While instructions for rehabilitation given to patients may be clear, patient compliance with a non-weight-bearing or limited weight-bearing regime has been found to be poor (34, 35). A number of studies found that patients had actually exceeded the prescribed amount of partial weight-bearing even though their self-reported compliance was high (35, 36). For example, Braun et al. used for their study a continuously measuring pedobarography insole to measure weight-bearing in trauma patients with fractures of the lower extremities. The study showed that, despite physical therapy training, weight-bearing compliance to recommended limits was low (36). Overall, despite their willingness to comply, patients often do not adhere to the suggested restrictions on weight-bearing and increase their weight-bearing as fracture healing progresses.

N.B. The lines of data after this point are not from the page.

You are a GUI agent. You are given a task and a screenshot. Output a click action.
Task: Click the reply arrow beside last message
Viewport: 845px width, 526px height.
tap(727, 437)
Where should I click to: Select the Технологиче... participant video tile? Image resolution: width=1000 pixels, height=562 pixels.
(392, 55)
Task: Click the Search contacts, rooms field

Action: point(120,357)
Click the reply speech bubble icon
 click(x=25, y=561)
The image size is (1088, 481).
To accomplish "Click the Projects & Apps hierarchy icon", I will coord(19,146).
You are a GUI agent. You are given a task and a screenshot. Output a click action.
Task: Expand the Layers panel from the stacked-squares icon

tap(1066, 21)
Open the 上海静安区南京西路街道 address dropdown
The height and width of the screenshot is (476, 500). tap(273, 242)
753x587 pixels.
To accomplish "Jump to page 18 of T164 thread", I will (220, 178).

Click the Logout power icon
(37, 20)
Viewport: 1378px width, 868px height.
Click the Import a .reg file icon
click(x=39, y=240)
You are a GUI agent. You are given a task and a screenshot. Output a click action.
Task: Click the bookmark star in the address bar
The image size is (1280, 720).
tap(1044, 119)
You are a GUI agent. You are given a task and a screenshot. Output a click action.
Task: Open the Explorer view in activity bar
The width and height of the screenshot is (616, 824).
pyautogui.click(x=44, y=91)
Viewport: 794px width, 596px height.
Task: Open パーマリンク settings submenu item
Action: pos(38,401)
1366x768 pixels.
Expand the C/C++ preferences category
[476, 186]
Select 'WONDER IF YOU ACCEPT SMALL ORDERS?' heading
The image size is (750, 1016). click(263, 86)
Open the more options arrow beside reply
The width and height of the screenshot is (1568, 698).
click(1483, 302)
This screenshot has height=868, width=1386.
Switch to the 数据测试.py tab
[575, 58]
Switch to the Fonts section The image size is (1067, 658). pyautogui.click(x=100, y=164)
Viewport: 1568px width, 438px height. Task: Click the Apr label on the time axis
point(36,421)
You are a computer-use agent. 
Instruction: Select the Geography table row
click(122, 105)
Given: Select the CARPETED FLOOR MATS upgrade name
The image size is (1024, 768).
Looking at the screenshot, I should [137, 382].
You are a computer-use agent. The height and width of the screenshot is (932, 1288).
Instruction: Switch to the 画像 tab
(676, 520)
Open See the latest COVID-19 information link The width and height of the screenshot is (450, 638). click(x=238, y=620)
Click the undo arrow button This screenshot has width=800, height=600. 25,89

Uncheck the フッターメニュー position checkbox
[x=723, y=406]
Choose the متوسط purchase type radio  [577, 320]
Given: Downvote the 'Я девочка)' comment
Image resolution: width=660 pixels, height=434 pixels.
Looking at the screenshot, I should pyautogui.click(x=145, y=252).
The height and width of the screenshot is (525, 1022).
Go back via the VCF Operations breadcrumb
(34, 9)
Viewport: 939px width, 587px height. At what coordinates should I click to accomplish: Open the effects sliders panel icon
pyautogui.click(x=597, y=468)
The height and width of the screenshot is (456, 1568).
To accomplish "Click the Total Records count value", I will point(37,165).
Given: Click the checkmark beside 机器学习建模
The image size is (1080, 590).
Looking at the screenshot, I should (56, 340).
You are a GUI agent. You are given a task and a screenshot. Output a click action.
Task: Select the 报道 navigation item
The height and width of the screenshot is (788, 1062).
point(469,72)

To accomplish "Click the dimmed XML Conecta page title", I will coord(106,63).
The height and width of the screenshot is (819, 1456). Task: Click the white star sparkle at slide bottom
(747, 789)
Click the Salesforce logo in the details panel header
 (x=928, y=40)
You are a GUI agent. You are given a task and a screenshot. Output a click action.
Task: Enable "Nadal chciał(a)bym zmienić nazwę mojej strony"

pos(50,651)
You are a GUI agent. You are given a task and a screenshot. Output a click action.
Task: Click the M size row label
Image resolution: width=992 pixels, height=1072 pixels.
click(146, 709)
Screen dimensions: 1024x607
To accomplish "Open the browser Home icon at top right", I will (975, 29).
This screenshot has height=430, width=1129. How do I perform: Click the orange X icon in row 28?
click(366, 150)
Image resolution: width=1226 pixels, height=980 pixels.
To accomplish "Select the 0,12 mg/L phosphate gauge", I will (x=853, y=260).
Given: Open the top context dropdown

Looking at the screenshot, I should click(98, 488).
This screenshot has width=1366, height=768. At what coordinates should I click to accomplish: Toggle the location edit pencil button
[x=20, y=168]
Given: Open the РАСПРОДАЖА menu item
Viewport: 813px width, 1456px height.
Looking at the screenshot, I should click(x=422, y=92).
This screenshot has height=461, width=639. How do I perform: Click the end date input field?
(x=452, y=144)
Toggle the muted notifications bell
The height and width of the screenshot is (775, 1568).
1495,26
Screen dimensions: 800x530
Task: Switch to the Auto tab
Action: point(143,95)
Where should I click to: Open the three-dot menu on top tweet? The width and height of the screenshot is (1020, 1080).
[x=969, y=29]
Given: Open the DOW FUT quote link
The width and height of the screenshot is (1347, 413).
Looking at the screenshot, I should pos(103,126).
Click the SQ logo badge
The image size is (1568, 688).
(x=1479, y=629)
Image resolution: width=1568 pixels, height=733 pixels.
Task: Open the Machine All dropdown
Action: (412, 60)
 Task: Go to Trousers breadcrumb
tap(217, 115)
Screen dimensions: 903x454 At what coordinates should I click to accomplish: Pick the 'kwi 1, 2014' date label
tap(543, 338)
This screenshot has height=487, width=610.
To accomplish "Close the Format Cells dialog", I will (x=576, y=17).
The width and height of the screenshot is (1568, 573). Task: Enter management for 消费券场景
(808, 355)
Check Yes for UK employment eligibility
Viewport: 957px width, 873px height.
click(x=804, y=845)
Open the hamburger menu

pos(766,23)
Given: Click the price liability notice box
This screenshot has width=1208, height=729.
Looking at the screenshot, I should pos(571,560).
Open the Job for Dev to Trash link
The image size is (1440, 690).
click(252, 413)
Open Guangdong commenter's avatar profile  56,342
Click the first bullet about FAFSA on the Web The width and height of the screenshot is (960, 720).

To optimize recovery with a minimal complication rate, we recommend a treatment that is near the upper boundary of the therapeutic bandwidth, yet safe enough to avoid overloading, and this treatment is a key component of our PROMETHEUS protocol.
The lack of evidence on aftercare protocols and on permissive weight-bearing was the reason for designing the PROMETHEUS protocol. In this study a description of a comprehensive protocol for permissive weight-bearing has been presented, together with data on both time to full weight-bearing and the number of complications in patients with surgically treated fractures of the pelvis and lower extremities. This pilot study is quintessential for estimating the sample size in future prospective trials and for gaining insight into the heterogeneity that exists within and between different kind of fractures of the lower extremity with regard to time to full weight-bearing and number of complications. However, limitations of the current study include the retrospective nature of the study and, due to this retrospection, not taking into account surgeon-oriented functional outcome scores (e.g. knee function) or generic patient satisfaction scores. Furthermore, no radiological controls have been performed to investigate the alignment of the fractures and the fracture healing. Another limitation of the study is the lack of monitoring patient compliance.
To mitigate the aforementioned limitations, and to determine whether a PWB protocol results in more favourable process outcomes and patient outcomes, requires further research to establish the added value in terms of effectiveness and cost-effectiveness. To that aim, we have started a prospective cohort study with a control group, also including patient-reported outcome measures to cover the appropriate ICF levels (37).
The PROMETHEUS protocol is a patient-tailored permissive weight-bearing protocol. Given the low complication rate, the protocol might be beneficial to implement in the treatment of trauma patients with surgically treated articular or (peri)- or intra-articular fractures of the pelvis and lower extremities.
The authors have no conflicts of interest to declare.